PROBLEM REQUIREMENTS:
Please copy the group configuration page again, everything from "AggMetricConfig(metric: str, filter_list: list[str]" down to "group YAML file.", substituting "subtasks" for each "children".

PASSAGE:
:::::
Group Configuration¶

Fields for defining task groups, hierarchical organization, and aggregate scoring behavior.

group ¶

Attributes¶

eval_logger `module-attribute` ¶

eval_logger = getLogger(__name__)

Classes¶

AggMetricConfig `dataclass` ¶

AggMetricConfig(metric: str, filter_list: list[str] | None = None, aggregation: str | Callable = 'mean', weight_by_size: bool = True)

Configuration for how to aggregate a metric across a group's children.

Maps to the entries in aggregate_metric_list in a group YAML file.

Example

aggregate_metric_list:
  - metric: acc
    filter_list: ["none"]
    aggregation: mean
    weight_by_size: true

Attributes¶

metric `instance-attribute` ¶

metric: str

Name of the metric to aggregate across subtasks (e.g. "acc", "exact_match"). All children must report a metric with this name.

filter_list `class-attribute` `instance-attribute` ¶

filter_list: list[str] | None = None

Filter pipeline names to aggregate over (e.g. ["none"], ["strict-match"]). If None, filters are auto-discovered from child task results. A bare string is normalized to a single-element list.
:::::
DATASET SECTION:
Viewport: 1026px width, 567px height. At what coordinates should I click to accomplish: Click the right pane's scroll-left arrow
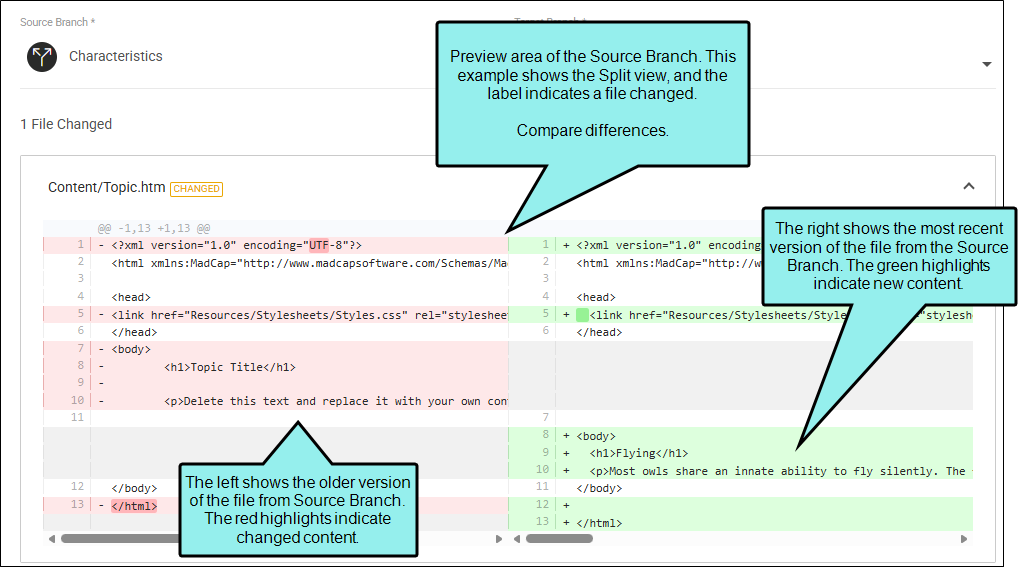[x=516, y=539]
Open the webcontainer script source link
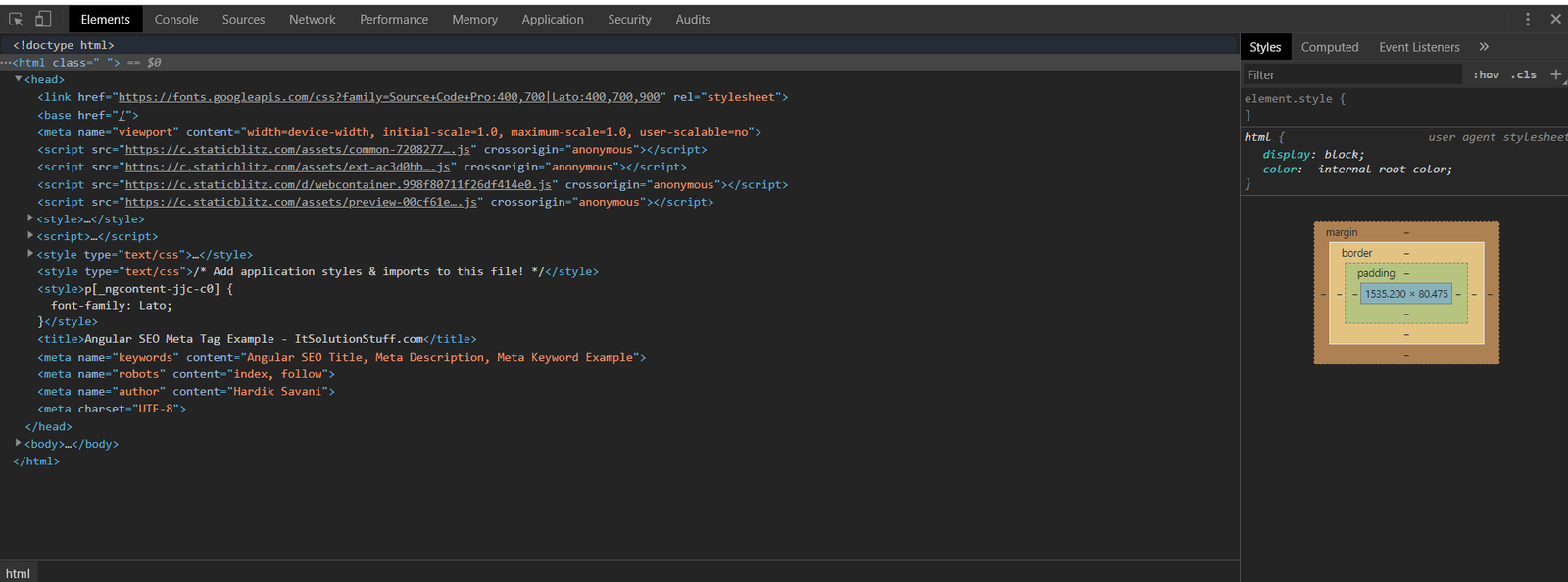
:::::
TASK ANSWER:
AggMetricConfig(metric: str, filter_list: list[str] | None = None, aggregation: str | Callable = 'mean', weight_by_size: bool = True)

Configuration for how to aggregate a metric across a group's subtasks.

Maps to the entries in aggregate_metric_list in a group YAML file.